SpeedStepテクノロジは、プロセッサに「Maximum Performance Mode」と「Battery Optimized Performance Mode」の2種類の動作モードを規定し、動作クロック周波数と動作電圧を切り替えることを可能にしている。一般に動作クロック周波数と動作電圧の両方を下げれば、性能は下がるが消費電力を下げることができる。特に、消費電力は動作電圧の二乗に比例するため、動作電圧を切り替えることは消費電力の削減に大きく貢献する。AC電源で駆動している場合は、プロセッサを最大クロック周波数で動かし、バッテリ駆動時には動作クロック周波数と動作電圧を下げることで、消費電力を抑え、バッテリによる駆動時間を長くすることができる。
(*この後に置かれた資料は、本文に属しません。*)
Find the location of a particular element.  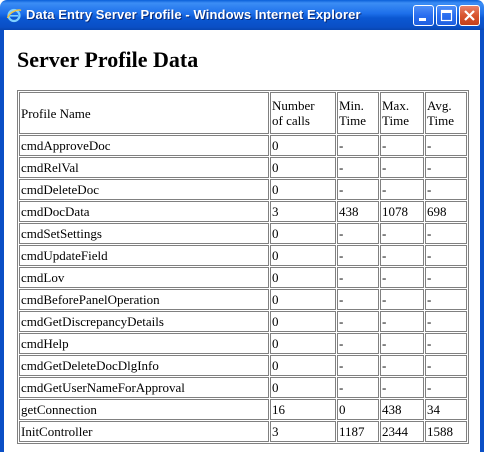

table-row: cmdSetSettings 0 - - - is located at coordinates (243, 234).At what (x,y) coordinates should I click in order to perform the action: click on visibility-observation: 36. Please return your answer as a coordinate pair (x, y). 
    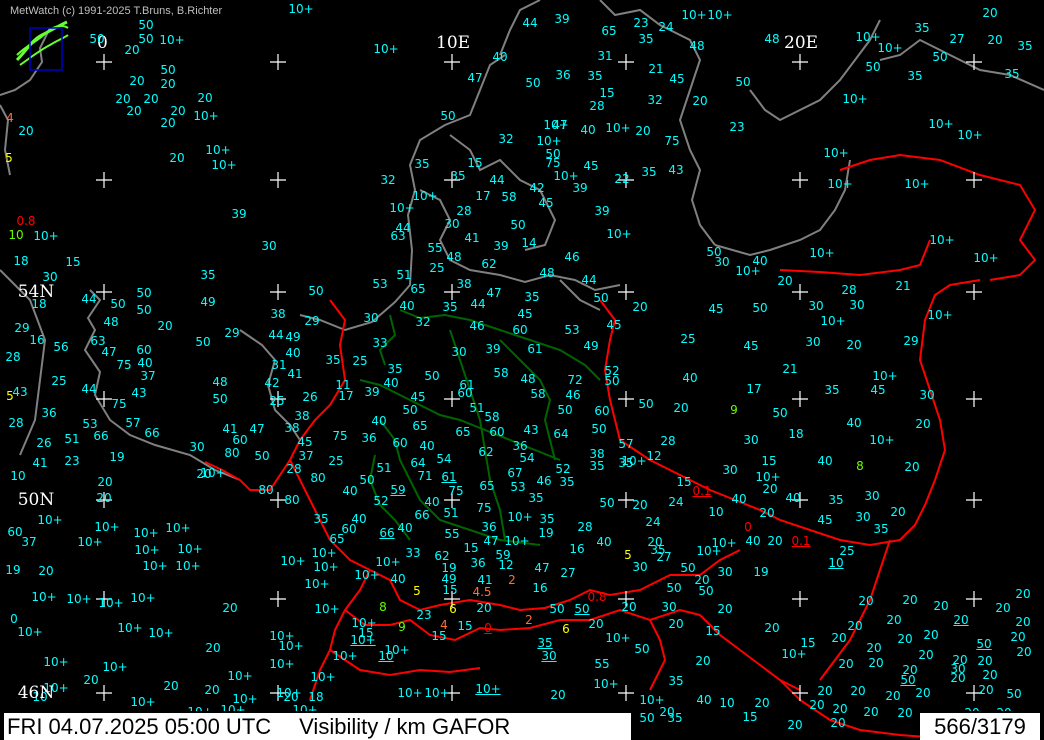
    Looking at the image, I should click on (489, 527).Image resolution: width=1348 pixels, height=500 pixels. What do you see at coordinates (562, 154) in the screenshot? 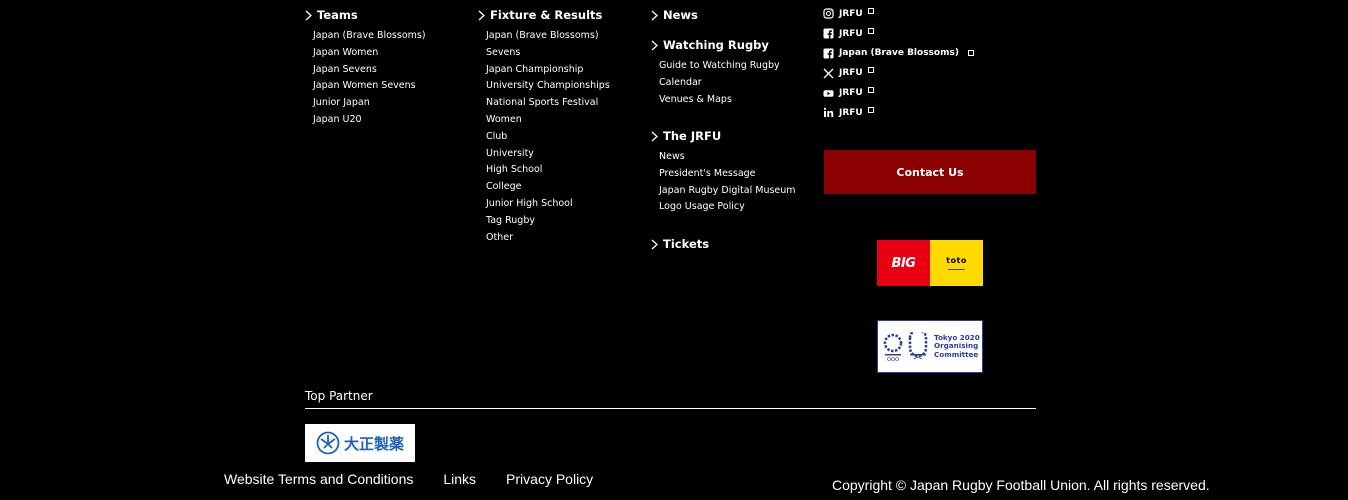
I see `fixtures-link: University` at bounding box center [562, 154].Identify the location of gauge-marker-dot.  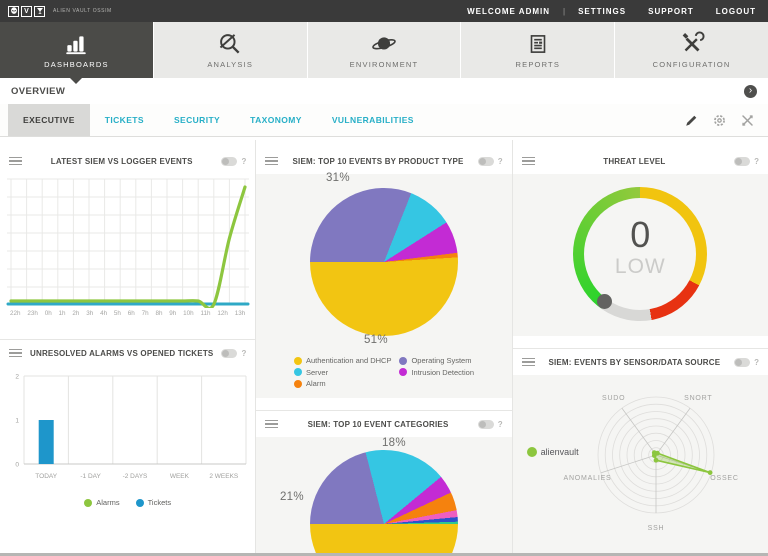
(605, 302).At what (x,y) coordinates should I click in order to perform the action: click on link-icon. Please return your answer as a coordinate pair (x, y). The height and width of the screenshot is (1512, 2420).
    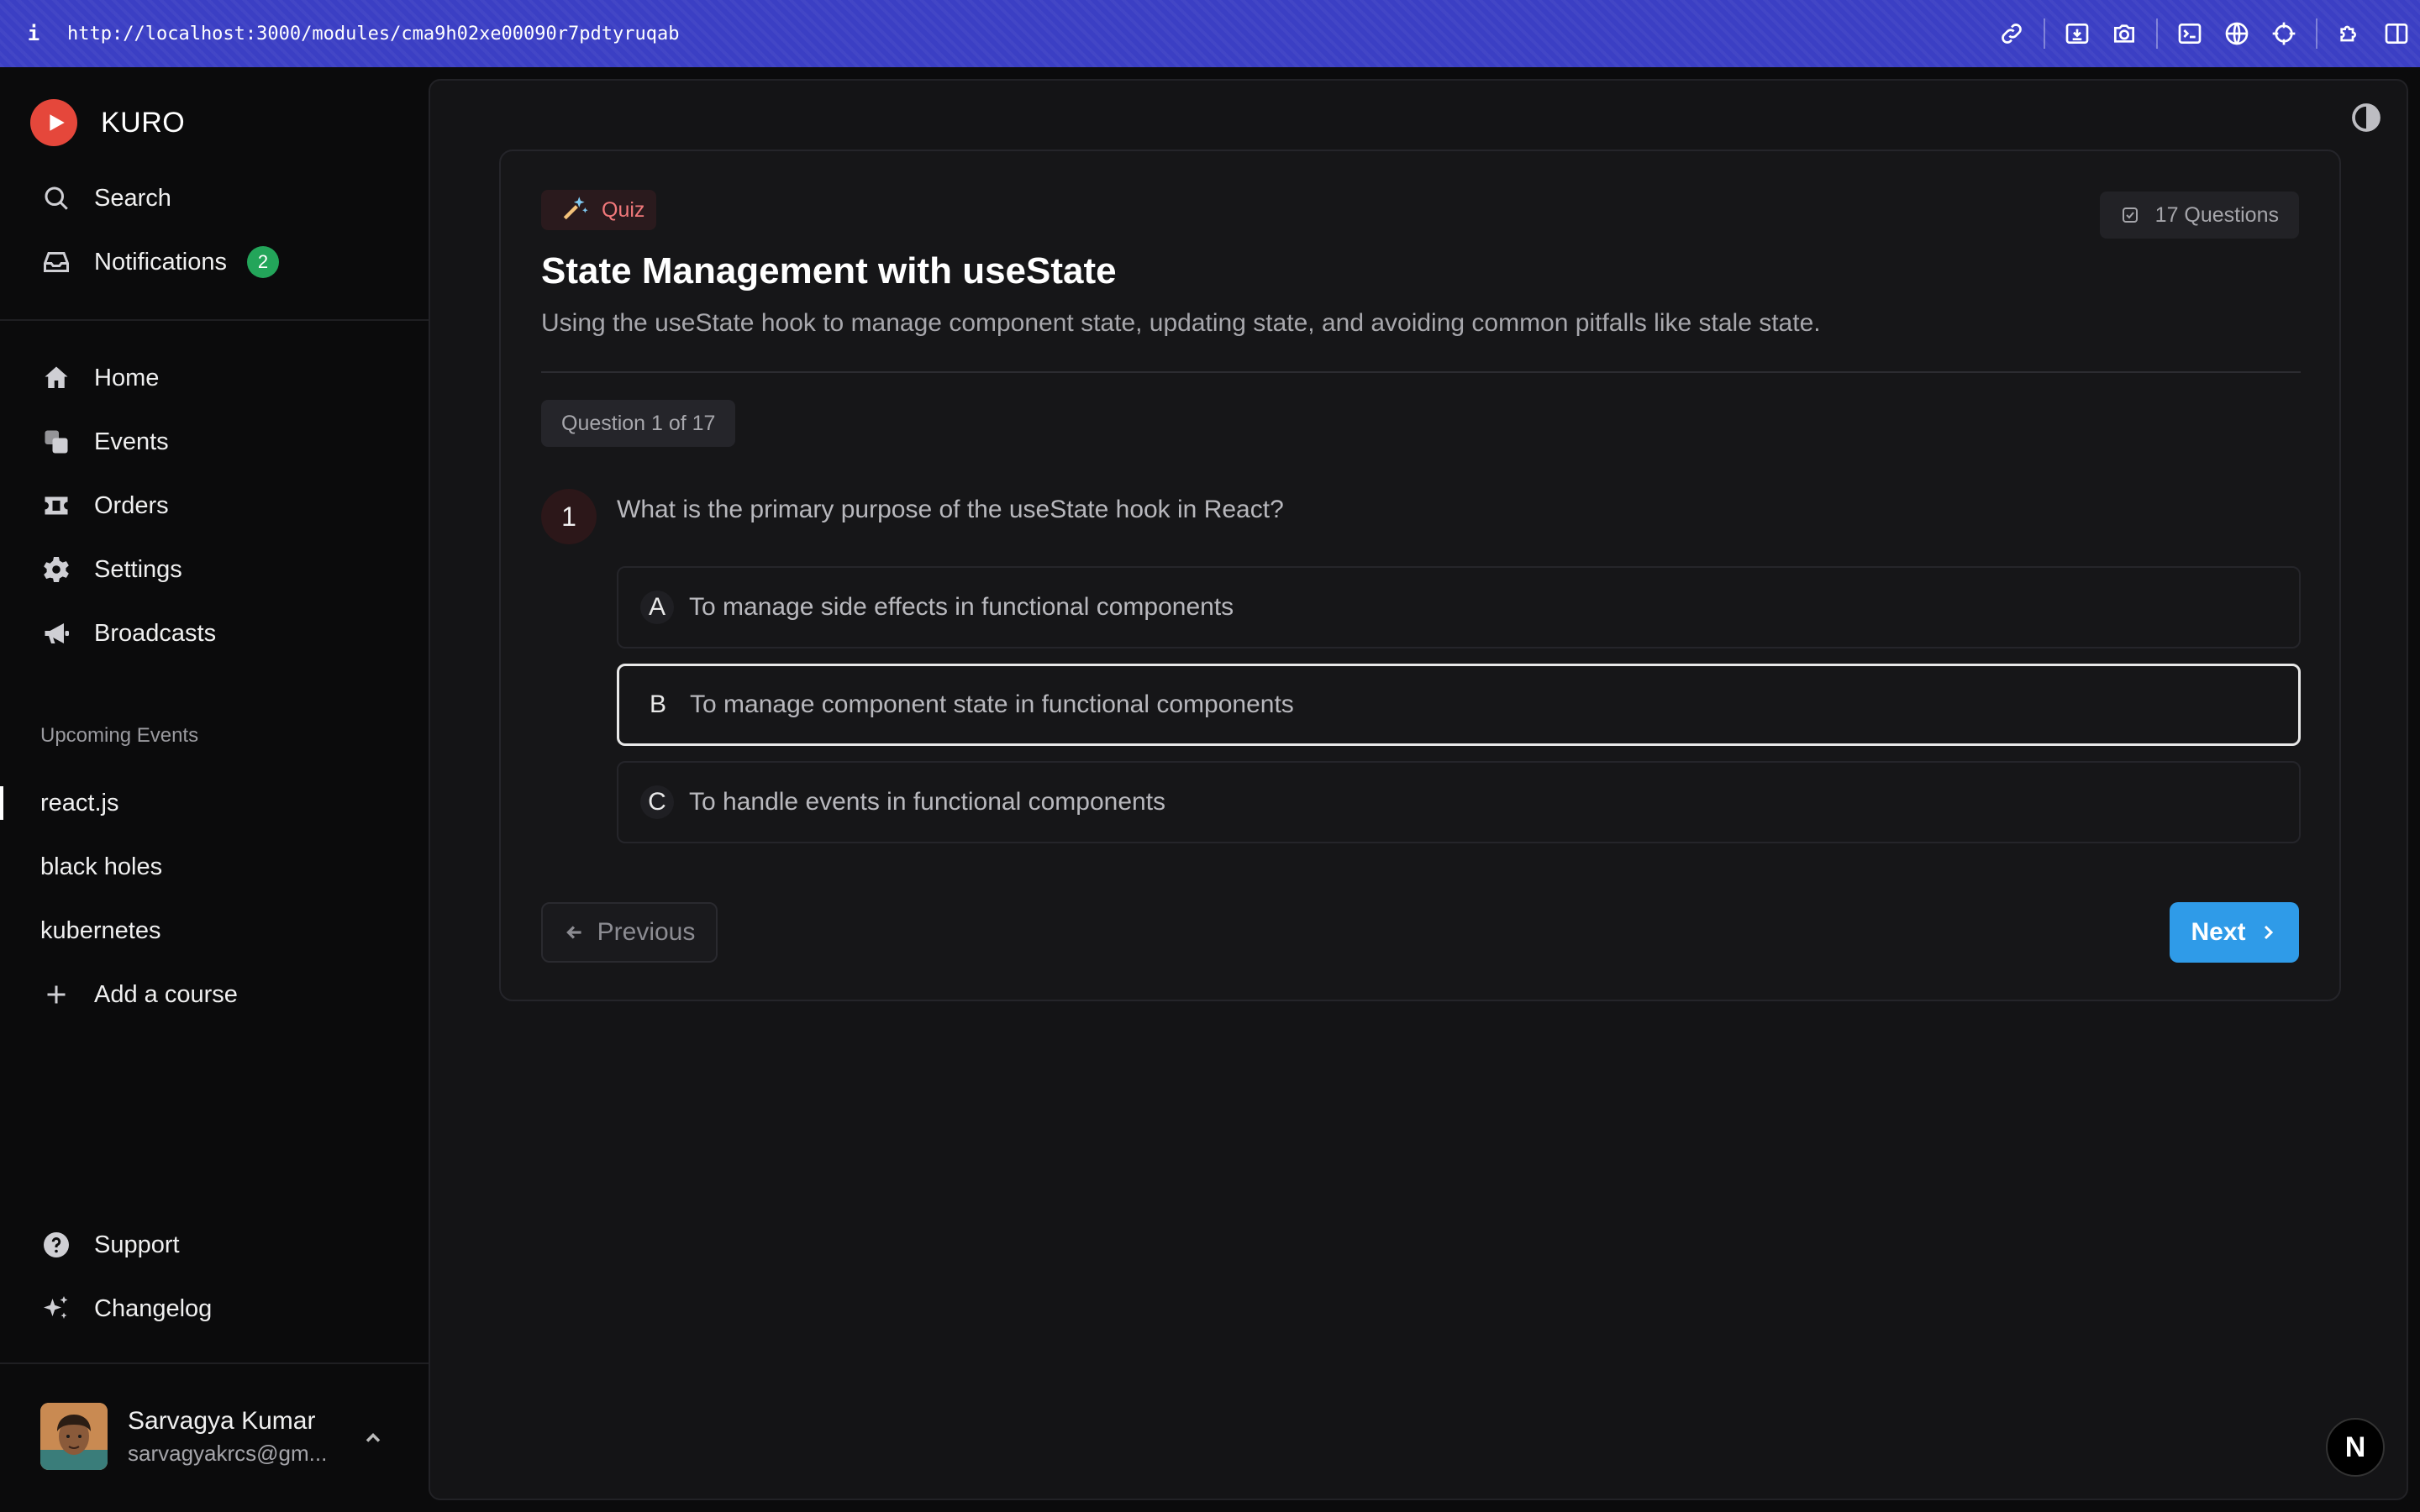
    Looking at the image, I should click on (2012, 34).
これにより、AC電源使用時にはデスクトップPC並の性能を発揮し、携帯時には長時間のバッテリ駆動を可能にする。
具体的には、モバイルPentium III-700MHzの場合、システムがAC電源に接続されていないときは、動作クロック周波数を550MHzに自動的に落とすと同時に、プロセッサの動作電圧を1.6Vから1.35Vに下げる。再び、システムをAC電源に接続すると、プロセッサは自動的にクロックをピーク周波数の700MHzに戻し、動作電圧を1.6Vに引き上げる。このとき、プロセッサはいったん「スリープモード」に移行してから、動作クロック周波数と動作電圧を切り替える。その後、再びシステムを「アクティブモード(通常の状態)」に戻すことで、指定されたモードに移行する。インテルによれば、この切り替えにかかる時間は約0.5ミリ秒で、実行中のアプリケーションに影響を与えることはないという。
SpeedStepテクノロジの動作モードは、システムがAC電源かバッテリ駆動かを自動的に認識して変更される。また、インテルから提供されるユーティリティ(SpeedStepテクノロジ採用のノートPCに付属する)により、動作モードを手動で変更することも可能だ。たとえば、AC電源のないところでDVDビデオの再生を行うような場合、「Battery Optimized Performance Mode」から、ユーティリティを使って「Maximum Performance Mode」に変更することで、スムースな再生が行える。もちろん、この方法で再度「Battery Optimized Performance Mode」に戻すことも可能だ。
SpeedStepテクノロジと同様な省電力技術は、ほかのプロセッサ・ベンダも開発・実用化している。例えば、Transmetaのx86互換プロセッサ「Crusoe(クルーソー) TM5x00」シリーズに組み込まれている「LongRun」という省電力技術は、動作電圧を0.05V刻み、動作クロック周波数を33MHz単位で動的に変更する。またAMDも、モバイルAthlon 4やモバイルDuronに、「PowerNow!テクノロジ」と呼ばれる同種の省電力技術を組み込んでいる。
インテルは、SpeedStepをベースにした拡張版SpeedStepテクノロジを2001年7月に公表している。この技術では、バッテリで駆動している最中でも、ソフトウェアの要求に応じて自動的に最高性能のモードに切り替わるように改良された。